# Source material start
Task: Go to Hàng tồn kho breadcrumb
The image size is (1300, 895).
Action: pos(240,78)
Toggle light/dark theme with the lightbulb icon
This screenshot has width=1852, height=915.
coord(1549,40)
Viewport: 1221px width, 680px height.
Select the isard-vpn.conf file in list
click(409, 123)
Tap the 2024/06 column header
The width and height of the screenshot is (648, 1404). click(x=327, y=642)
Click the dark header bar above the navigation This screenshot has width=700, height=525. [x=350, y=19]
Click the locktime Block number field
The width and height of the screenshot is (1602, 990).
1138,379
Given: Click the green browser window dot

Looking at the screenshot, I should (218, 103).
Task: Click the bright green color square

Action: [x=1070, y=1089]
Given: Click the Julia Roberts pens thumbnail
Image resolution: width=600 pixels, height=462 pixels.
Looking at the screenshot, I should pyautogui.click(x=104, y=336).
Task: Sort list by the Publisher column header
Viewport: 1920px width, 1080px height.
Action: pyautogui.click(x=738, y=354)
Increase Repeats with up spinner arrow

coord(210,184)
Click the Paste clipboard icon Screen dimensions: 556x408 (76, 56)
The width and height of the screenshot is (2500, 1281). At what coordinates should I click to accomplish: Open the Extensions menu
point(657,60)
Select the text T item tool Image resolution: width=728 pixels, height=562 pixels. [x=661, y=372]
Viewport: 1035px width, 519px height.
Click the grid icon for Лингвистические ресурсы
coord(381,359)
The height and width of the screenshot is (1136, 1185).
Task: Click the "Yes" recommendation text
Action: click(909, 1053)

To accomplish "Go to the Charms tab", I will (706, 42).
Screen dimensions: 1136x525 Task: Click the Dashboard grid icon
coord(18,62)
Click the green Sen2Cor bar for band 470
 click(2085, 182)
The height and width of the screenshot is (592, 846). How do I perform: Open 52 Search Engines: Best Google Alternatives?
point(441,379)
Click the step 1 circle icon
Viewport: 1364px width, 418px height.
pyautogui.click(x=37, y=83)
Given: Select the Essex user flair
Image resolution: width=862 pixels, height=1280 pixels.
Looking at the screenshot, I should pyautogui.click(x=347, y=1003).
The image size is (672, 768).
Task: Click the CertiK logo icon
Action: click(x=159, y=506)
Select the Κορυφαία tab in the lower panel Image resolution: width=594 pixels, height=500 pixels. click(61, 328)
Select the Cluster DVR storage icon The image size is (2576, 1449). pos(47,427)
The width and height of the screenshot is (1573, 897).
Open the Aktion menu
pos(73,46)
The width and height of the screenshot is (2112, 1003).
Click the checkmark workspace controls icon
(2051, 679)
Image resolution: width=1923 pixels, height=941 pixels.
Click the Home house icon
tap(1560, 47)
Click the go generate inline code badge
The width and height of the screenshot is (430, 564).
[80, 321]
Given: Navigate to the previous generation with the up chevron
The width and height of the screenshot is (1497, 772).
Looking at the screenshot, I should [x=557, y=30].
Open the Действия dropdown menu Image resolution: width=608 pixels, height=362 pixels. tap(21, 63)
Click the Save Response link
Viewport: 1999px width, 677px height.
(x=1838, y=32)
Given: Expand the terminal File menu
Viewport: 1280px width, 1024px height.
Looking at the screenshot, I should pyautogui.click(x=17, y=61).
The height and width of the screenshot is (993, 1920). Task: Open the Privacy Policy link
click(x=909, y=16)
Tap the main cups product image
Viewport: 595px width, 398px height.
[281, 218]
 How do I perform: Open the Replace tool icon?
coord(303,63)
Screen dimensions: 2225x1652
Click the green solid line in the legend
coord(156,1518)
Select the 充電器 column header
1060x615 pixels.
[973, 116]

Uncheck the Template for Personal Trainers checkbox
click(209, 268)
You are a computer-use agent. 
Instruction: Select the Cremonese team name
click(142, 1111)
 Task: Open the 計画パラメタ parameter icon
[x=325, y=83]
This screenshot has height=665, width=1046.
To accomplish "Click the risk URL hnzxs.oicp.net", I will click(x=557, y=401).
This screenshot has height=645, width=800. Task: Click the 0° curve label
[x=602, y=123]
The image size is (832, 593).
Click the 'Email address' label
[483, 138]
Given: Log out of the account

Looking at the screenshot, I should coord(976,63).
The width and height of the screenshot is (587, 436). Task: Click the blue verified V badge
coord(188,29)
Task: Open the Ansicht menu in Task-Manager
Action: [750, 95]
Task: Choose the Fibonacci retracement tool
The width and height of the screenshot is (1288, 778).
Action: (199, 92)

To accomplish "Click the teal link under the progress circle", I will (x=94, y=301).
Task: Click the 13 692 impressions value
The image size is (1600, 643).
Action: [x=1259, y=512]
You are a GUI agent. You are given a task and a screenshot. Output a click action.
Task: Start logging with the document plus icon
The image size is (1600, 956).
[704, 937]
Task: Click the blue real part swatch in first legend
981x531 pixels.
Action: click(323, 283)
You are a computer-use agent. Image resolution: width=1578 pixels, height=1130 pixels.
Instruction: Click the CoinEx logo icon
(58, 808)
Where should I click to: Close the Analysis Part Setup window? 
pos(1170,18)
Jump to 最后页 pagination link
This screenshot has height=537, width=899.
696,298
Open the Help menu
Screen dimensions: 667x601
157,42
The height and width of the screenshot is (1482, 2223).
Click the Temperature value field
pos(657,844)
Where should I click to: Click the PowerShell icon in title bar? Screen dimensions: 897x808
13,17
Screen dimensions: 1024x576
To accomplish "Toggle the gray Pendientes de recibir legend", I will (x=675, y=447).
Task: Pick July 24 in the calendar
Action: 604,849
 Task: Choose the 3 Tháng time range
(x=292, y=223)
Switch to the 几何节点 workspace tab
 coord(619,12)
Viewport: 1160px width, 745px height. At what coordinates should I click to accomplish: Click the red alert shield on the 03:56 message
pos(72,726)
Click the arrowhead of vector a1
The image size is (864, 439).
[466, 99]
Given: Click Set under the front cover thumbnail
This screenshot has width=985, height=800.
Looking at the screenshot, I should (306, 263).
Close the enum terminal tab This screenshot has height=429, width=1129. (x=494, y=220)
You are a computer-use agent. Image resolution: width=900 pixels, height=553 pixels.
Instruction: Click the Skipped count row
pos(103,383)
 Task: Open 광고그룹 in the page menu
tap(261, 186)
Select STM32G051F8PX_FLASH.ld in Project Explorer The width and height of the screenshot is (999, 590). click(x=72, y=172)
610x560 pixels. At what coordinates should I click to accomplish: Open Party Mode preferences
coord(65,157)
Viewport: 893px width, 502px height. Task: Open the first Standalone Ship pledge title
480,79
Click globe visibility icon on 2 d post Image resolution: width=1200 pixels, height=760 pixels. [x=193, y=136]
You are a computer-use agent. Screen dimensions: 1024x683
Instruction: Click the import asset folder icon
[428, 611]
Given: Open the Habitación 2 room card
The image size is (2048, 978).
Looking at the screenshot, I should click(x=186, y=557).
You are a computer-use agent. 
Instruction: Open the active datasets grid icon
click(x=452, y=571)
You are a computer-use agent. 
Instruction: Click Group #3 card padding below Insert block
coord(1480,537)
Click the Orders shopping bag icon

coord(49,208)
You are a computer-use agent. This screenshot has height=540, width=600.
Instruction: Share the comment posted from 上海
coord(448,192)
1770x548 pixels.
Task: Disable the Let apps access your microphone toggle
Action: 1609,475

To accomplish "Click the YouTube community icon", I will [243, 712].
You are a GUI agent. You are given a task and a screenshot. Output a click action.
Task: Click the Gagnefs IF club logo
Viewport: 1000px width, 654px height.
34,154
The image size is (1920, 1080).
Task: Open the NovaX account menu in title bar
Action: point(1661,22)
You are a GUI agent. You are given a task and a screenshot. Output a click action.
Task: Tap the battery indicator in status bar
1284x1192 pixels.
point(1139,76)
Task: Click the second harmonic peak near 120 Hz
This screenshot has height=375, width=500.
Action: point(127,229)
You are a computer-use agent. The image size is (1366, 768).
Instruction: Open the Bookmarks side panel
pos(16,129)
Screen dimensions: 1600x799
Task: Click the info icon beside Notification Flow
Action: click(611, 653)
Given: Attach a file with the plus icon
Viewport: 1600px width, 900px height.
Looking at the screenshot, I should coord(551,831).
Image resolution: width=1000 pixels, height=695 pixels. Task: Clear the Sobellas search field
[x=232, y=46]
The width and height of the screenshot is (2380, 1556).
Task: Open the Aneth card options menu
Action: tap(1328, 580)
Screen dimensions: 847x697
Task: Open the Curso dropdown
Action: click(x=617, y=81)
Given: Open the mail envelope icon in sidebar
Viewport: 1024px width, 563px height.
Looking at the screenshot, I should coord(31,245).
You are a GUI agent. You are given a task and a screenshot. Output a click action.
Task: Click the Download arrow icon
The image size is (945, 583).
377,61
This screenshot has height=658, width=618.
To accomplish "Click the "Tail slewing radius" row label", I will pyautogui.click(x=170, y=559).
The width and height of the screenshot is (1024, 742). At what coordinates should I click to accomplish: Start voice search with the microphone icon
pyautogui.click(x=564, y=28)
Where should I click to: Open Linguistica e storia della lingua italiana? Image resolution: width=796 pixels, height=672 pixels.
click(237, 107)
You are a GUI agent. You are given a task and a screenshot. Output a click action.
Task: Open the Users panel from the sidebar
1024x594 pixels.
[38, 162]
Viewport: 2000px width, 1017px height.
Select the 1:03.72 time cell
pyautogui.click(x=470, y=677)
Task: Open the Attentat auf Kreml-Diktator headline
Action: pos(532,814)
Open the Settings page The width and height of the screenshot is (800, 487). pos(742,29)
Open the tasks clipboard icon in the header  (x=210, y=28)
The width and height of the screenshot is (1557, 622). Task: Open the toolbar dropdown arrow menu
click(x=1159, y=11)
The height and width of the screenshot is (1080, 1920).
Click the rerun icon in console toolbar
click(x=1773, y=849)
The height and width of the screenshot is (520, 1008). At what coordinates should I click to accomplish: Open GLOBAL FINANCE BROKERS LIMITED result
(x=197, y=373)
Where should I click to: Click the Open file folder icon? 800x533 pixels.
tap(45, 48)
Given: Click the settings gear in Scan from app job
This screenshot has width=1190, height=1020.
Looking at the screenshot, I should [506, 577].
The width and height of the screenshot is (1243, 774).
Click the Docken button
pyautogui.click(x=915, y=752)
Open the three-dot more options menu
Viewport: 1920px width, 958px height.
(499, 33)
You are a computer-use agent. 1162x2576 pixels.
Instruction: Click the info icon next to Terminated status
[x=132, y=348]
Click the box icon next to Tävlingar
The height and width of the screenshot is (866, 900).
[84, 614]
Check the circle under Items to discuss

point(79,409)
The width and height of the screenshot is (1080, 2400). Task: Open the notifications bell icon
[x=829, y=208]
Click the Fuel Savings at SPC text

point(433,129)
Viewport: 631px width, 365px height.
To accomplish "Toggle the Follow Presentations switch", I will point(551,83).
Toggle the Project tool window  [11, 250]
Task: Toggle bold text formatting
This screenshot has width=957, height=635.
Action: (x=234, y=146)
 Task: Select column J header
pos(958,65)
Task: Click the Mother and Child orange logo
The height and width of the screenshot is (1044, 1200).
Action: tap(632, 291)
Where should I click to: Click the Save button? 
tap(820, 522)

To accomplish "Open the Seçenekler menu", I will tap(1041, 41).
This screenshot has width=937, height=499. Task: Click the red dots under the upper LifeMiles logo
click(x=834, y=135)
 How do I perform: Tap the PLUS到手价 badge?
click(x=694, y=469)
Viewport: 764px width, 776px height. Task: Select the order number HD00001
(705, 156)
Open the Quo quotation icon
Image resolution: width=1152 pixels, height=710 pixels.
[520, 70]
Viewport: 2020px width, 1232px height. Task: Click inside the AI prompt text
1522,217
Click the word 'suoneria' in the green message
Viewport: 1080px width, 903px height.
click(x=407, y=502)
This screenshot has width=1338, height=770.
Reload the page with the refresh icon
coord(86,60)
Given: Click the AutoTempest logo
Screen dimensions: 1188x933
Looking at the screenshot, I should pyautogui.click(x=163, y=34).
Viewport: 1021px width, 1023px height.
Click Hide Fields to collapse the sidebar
# Source material end
Challenge =
Reproduce the listing lines verbatim, beginning at the line that contains "Where should I click to: Open" and stopping after the line that contains "point(433,129)".

Response to the task =
Where should I click to: Open Linguistica e storia della lingua italiana? Image resolution: width=796 pixels, height=672 pixels.
click(237, 107)
You are a GUI agent. You are given a task and a screenshot. Output a click action.
Task: Open the Users panel from the sidebar
1024x594 pixels.
[38, 162]
Viewport: 2000px width, 1017px height.
Select the 1:03.72 time cell
pyautogui.click(x=470, y=677)
Task: Open the Attentat auf Kreml-Diktator headline
Action: pos(532,814)
Open the Settings page The width and height of the screenshot is (800, 487). pos(742,29)
Open the tasks clipboard icon in the header  (x=210, y=28)
The width and height of the screenshot is (1557, 622). Task: Open the toolbar dropdown arrow menu
click(x=1159, y=11)
The height and width of the screenshot is (1080, 1920).
Click the rerun icon in console toolbar
click(x=1773, y=849)
The height and width of the screenshot is (520, 1008). At what coordinates should I click to accomplish: Open GLOBAL FINANCE BROKERS LIMITED result
(x=197, y=373)
Where should I click to: Click the Open file folder icon? 800x533 pixels.
tap(45, 48)
Given: Click the settings gear in Scan from app job
This screenshot has width=1190, height=1020.
Looking at the screenshot, I should [506, 577].
The width and height of the screenshot is (1243, 774).
Click the Docken button
pyautogui.click(x=915, y=752)
Open the three-dot more options menu
Viewport: 1920px width, 958px height.
(499, 33)
You are a computer-use agent. 1162x2576 pixels.
Instruction: Click the info icon next to Terminated status
[x=132, y=348]
Click the box icon next to Tävlingar
The height and width of the screenshot is (866, 900).
[84, 614]
Check the circle under Items to discuss

point(79,409)
The width and height of the screenshot is (1080, 2400). Task: Open the notifications bell icon
[x=829, y=208]
Click the Fuel Savings at SPC text

point(433,129)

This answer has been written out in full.